= John Lukens =

Surveyor & astronomer (1720–c.1789)

John Lukens (1720 – c. 14 October 1789) was a surveyor and astronomer and a member of the Young Junto, elected in 1766. He was Surveyor-General of Pennsylvania and Delaware.

== Life ==
Born in Horsham Township outside Philadelphia, Pennsylvania, he joined the Young Junto, just before it became the American Society and then facilitated its unification with the American Philosophical Society (APS), to which he had already been separately elected.

In 1763 Lukens was named surveyor general of the province, an office he held for much of his life. He was a founder of the Hatboro library and a subscriber to the Silk Society. He was also part of the APS committee chosen to observe the Transit of Venus, alongside David Rittenhouse, William Smith, and John Sellers. Lukens surveyed a route for a proposed Delaware-Chesapeake canal in 1769 and undertook a similar survey for a proposed Schuylkill-Susquehanna canal several years later. When the Marquis de Condorcet sent the APS a series of queries, Lukens was tasked with responding to two of them, though the American Revolution seems to have precluded his response. Lukens' term as surveyor general ended when the proprietary government dissolved in 1775–1776, but he continued to provide geographic information during the War for Independence and resumed his post as surveyor general of the new state in 1781.

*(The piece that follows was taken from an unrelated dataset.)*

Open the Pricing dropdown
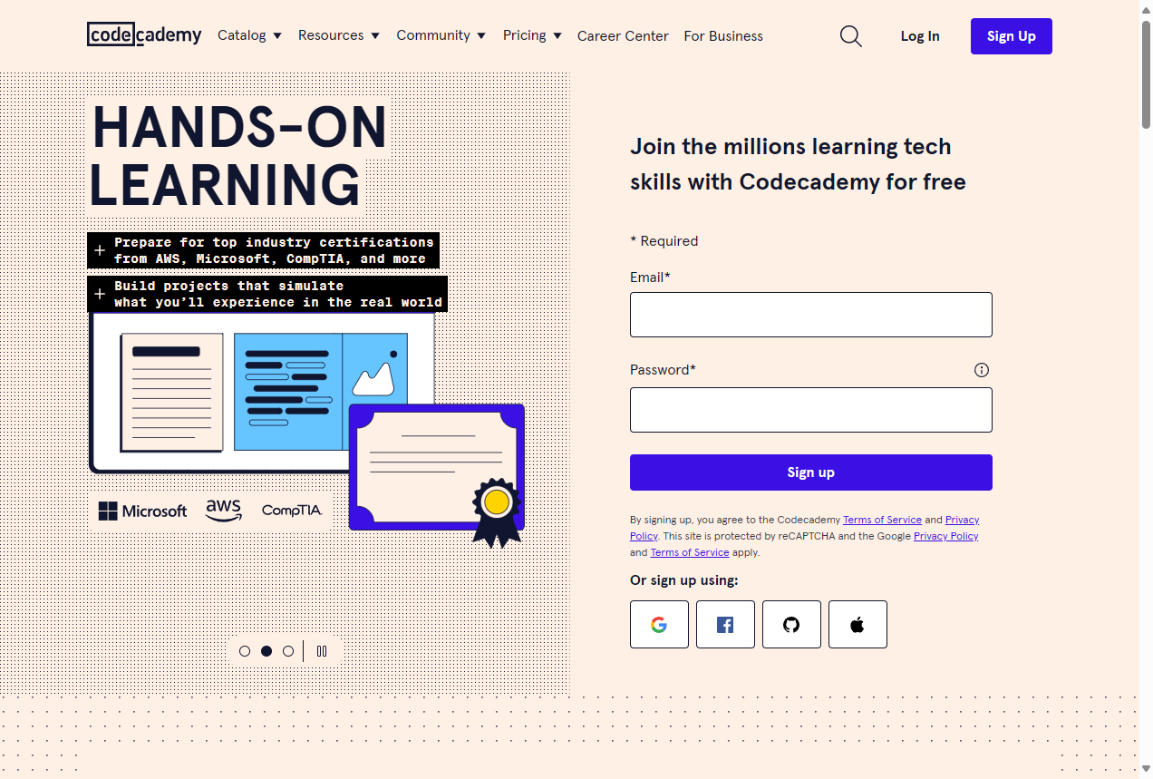Image resolution: width=1153 pixels, height=779 pixels. (531, 35)
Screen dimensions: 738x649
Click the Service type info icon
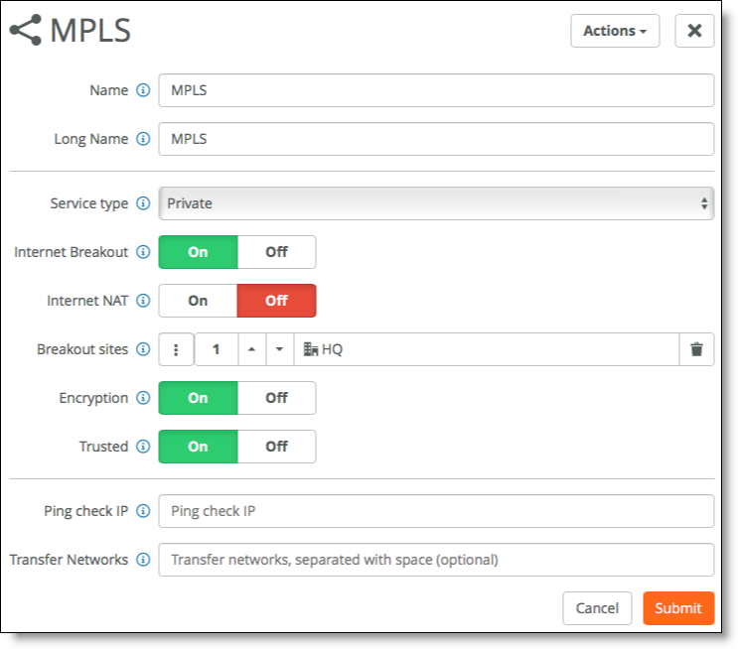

He conducted preliminary work to settle the Pennsylvania-Virginia border with APS member Archibald McClean, served as a commissioner of the Land Office and a city regulator, and surveyed western lands intended for Pennsylvania veterans. He also continued his astronomical observations, discovering a comet in 1784.

== Family ==
He married Rachel Robinson.

His son Jesse Lukens was an APS member.

== Works ==
- Smith, William (1769). "Account of the Transit of Venus over the Sun's Disk, as Observed at Norriton, in the County of Philadelphia, and Province of Pennsylvania, June 3, 1769"

== Legacy ==
His papers are held at Pennsylvania State Archives, and University of Delaware.